"This is child abuse," my daughter Natalie screamed when my wife insisted that she finish her piano practice. As she repeated her allegations, each time a few decibels louder, I rushed over to close the window in order to prevent a charge on my house by any good Samaritans who might be standing outside wondering where the cries for help were coming from.
I thought of her choice of words- "child abuse" - and wondered, what if she's right? Relaxing on my recliner, I drift into a bit of a daydream.
Natalie's teacher observes her and decides to have her checked out by a pediatrician at the local children's hospital - nothing unusual except that the child spends the entire morning doodling treble clefs.

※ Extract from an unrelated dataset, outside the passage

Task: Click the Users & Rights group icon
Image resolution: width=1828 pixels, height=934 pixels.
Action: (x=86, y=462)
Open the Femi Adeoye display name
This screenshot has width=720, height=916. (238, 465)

Unbeknownst to my wife and me, a special musical child-abuse team at the emergency department of Sick Kids Hospital studies Natalie carefully, looking for telltale signs such as toe tapping.
In response to increasing incidents of musical abuse, the team has been set up jointly by the Ministries of Health and Cultural Affairs. The handpicked team consists of a doctor, a social worker, and a musicologist.

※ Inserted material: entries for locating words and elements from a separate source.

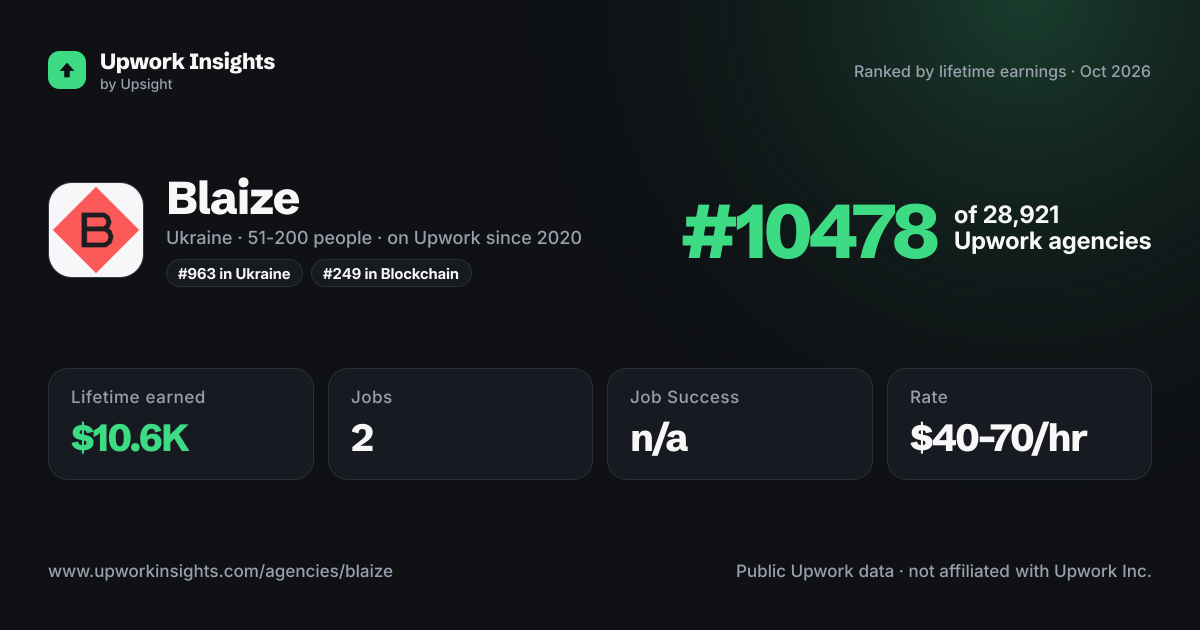Viewport: 1200px width, 630px height.
Task: Click the $40-70/hr rate value
Action: (x=998, y=437)
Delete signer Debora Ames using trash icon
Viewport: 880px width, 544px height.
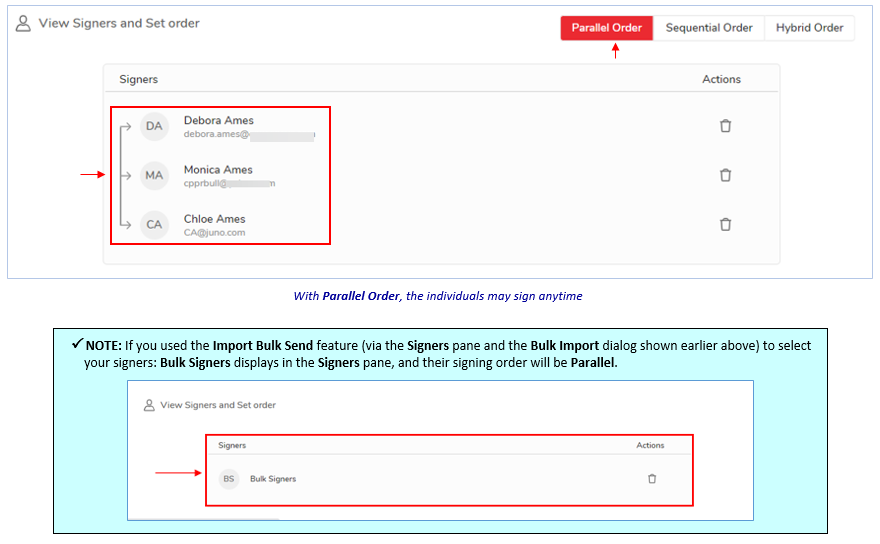[x=726, y=126]
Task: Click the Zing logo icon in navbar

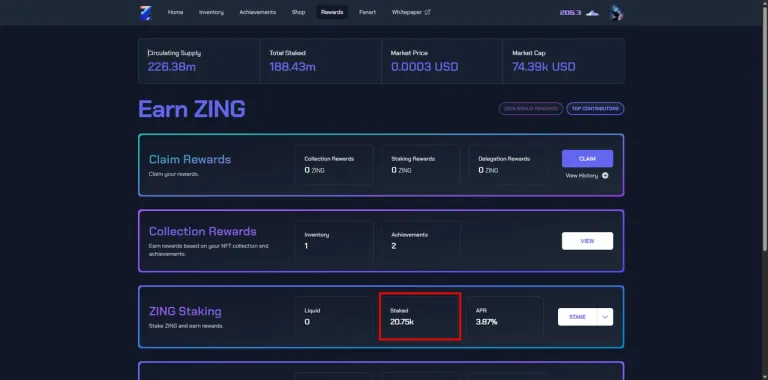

"Look at her tender fingertips," says the doctor, "I'd say these tips are consistent with the child hitting piano keys three to four hours a day."
They decide to run some tests. The musicologist gets Natalie to say, "La-la-la," ten times, hoping he can pick up a trace of a Mozart sonata. To the untrained ear, the "la-la-la's" would be indistinguishable from regular "la-la-la's", but the musicologist Prof. Illich Zydelshtein, is the best in his field. The other day, the doctor asked him to check out some calluses on the feet of a six-year-old girl. It didn't take him five minutes to conclude beyond reasonable doubt that the kid had been forced to spend four hours a day in front of a mirror practicing Swan Lake.
It seems this month has been a heavy one for Tchaikovsky. Just last week, the professor diagnosed a seven-year-old boy as having suffered an overdose of the 1812 Overture. On a hunch, when police were sent to the child's house to question the parents; they recovered two French horns, a trumpet, and a cannon.
The team completes my daughter's examination and concludes that indeed there has been musical abuse. The social worker swings into action and summons the police special unit, "Nutcracker," to my house.
The cops descend on my home, let by ragged Lieutenant Luciano Poletti, a baritone. Without further ado, they arrest my wife and me, and as evidence they seize our metronome.
They also bring along for the raid Mendelssohn, a German shepherd specially trained to sniff out hidden musical instruments. The dog must be having an off day, as he walks right by our living-room piano.
The police briefly question and then also remove our two other children, including my teenage son, Daniel, who says he'll tell them everything they want to know. He leads them upstairs to his room where, under a set of barbells and a Monopoly game, they locate a clarinet. Lieutenant Poletti puts the clarinet into a plastic bag.
My wife and I are charged with musical abuse of our children. Pending trial, the kids are sent to a foster home where they're guaranteed a music-free environment, the foster parents playing only Rolling Stones tapes.
At our trial, the prosecution claims that parents have no right to impose musical training on children. Reams of classical lesson notebooks are introduced as evidence. The prosecution even introduces a toy rubber cello discovered by Mendelssohn.
My wife decides to exaggerate a bit and tells the court that it was all an accident. The testimony given by Prof. Zydelshtein in response, however, is powerful and damning. He says that my daughter's "la-la-la's" are no accident: "These are la-la-la's in C major. No accident. No way."
We ultimately get convicted and the prosecutor goes for our jugulars and vocal cords. He demands a sentence to the penitentiary. Our lawyer demands more money. We've already given her the money we'd set aside for the children's musical lessons.
We don't want to go to jail. Prison justice for this type of offence is swift. I recently read about a father doing time for musical abuse who was attacked by an inmate with a trombone that he'd carved out of soap."
"No! No!" I cry out. I snap out of my daydream. The house is peaceful except for an awful screeching sound apparently emanating from Daniel's clarinet. I run upstairs to his room, yank his clarinet away and said, " No way. This could be dangerous. Play Monopoly instead."